Planning an estate for blended families can sometimes be more complicated than traditional estate planning. A blended family must deal with potential conflicts over inheritance among current and previous family members, as well as worry about elevated taxes due to marital status. It can be challenging to divide assets among heirs according to the wishes of the person dying while minimizing consequences of estate taxes and potential hard feeling in the family.
If someone dies without a living trust or will, a probate court will intervene and divide assets among the current spouse and biological as well as adopted children. This division can be further complicated by issues regarding community property and separate property that was brought into the marriage.
The wishes of the person or people planning the estate may vary from the state-dictated distribution.

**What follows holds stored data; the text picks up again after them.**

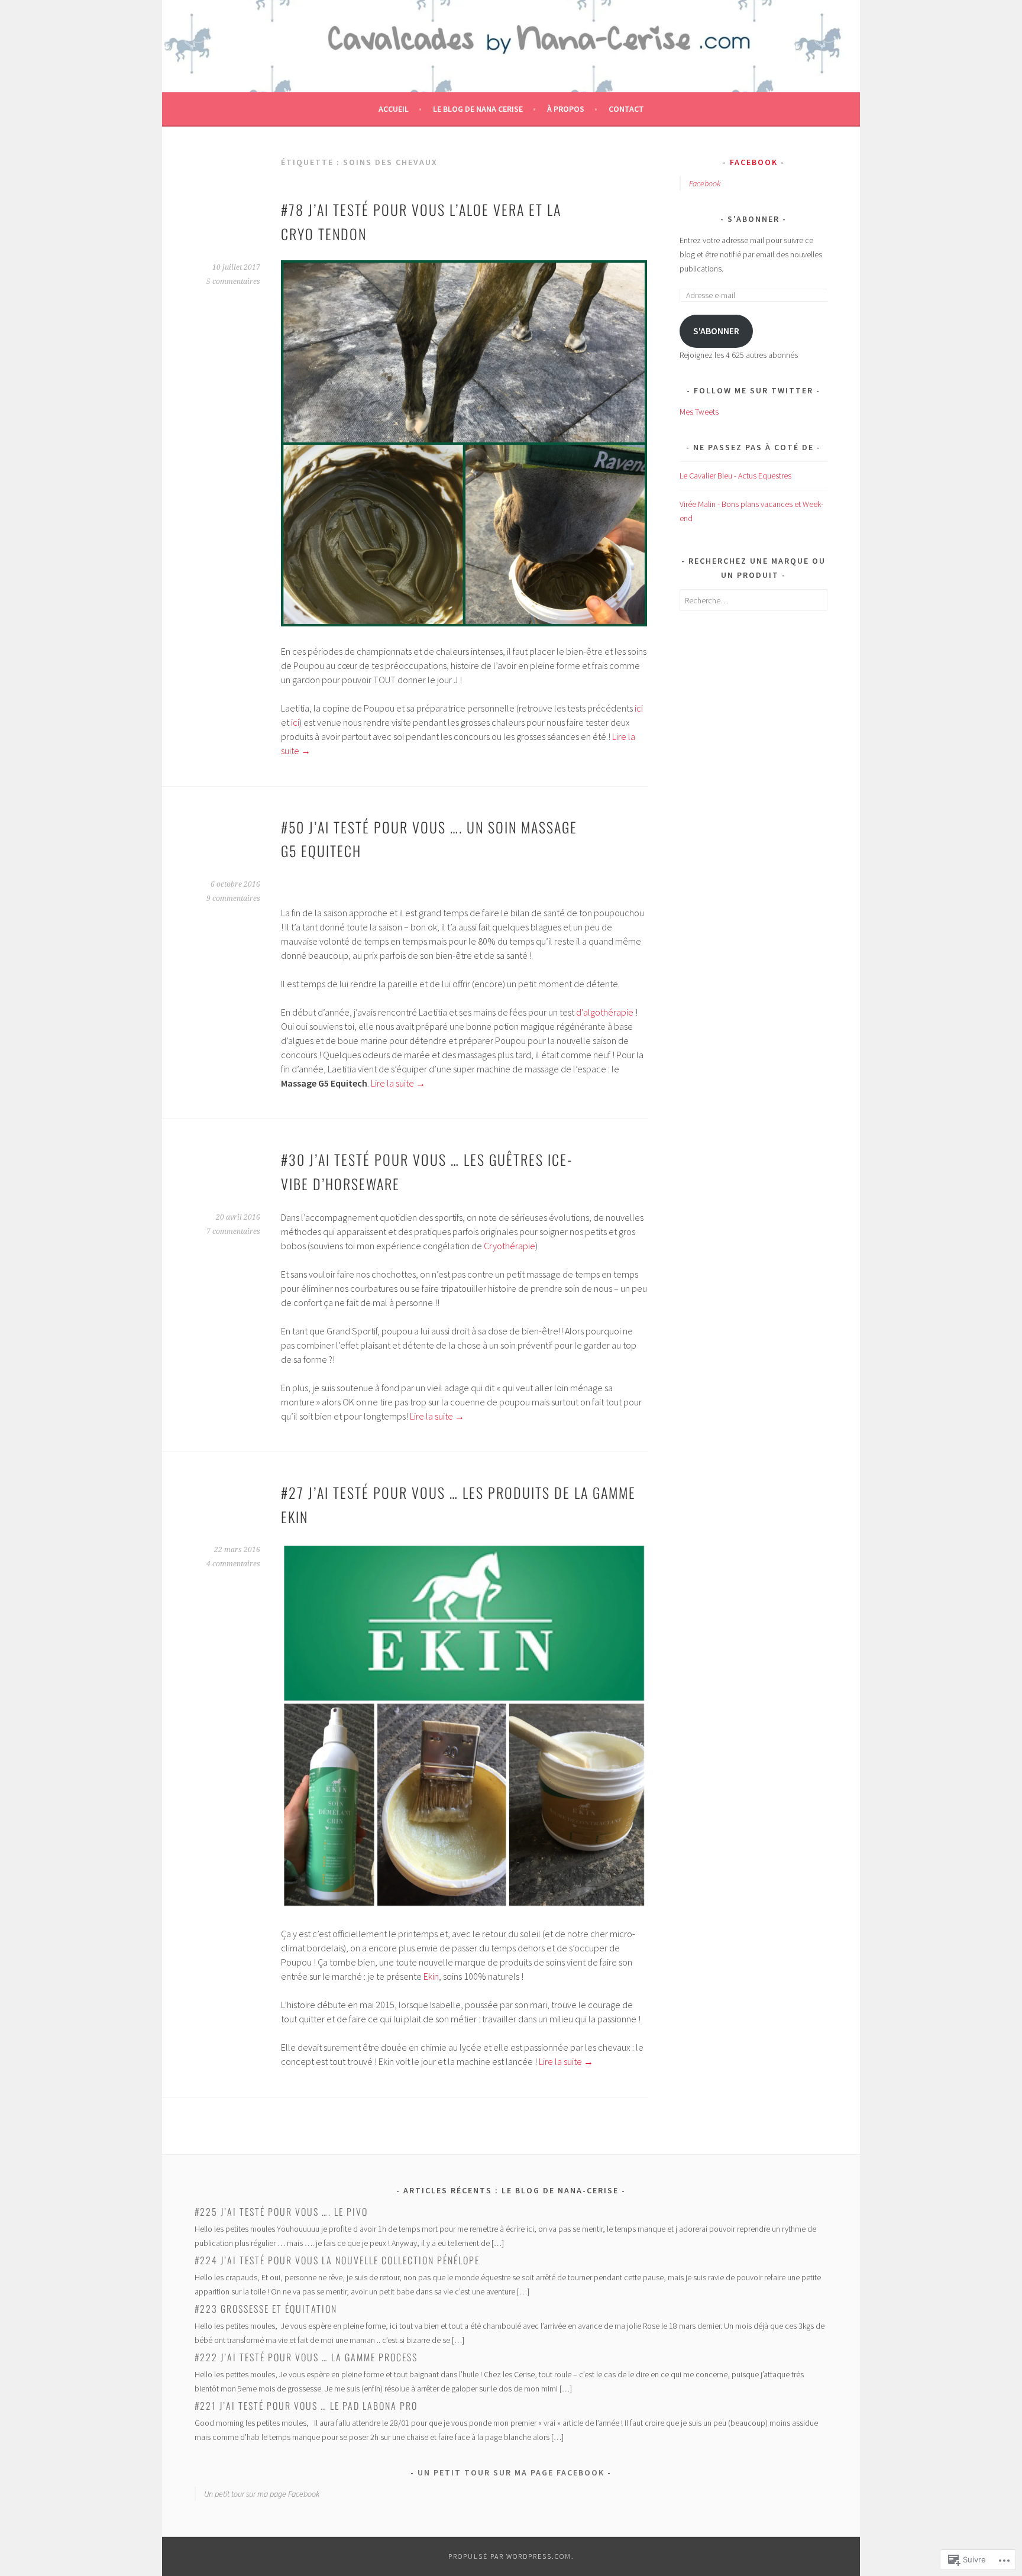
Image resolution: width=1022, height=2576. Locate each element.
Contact (626, 109)
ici (639, 708)
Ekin (431, 1976)
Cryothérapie (509, 1246)
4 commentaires (233, 1564)
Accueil (394, 109)
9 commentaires (233, 898)
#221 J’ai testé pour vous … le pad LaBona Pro (306, 2406)
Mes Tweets (699, 411)
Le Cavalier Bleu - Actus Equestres (735, 475)
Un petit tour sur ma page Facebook (511, 2472)
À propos (565, 109)
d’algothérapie (605, 1012)
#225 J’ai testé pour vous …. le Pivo (281, 2212)
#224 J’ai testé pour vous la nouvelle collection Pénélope (337, 2260)
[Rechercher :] (753, 600)
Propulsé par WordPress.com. (511, 2556)
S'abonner (753, 219)
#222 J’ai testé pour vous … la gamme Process (306, 2357)
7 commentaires (233, 1231)
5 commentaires (233, 281)
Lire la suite (398, 1083)
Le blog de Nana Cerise (478, 109)
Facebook (754, 162)
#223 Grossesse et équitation (266, 2309)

The state will likely give all children the same amount of assets. You may wish to leave a larger portion of the estate to your children from a previous marriage if they are minors or need additional funds.

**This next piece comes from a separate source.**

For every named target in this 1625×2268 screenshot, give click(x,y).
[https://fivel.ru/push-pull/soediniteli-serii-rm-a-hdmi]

Many people wish to leave an inheritance to their spouse's children. However, the state will generally not divide the estate to include them.
The marital deduction allows assets to pass with no estate tax taken out to a current spouse upon death. If everything is left to a current spouse to avoid estate tax, children from a previous marriage could end up without an inheritance. Strategies are available that allow a trust to be left to a current spouse for the rest of their lifetime, with as much access to the principal amount as you would like. When your spouse dies the funds can be directed to the children.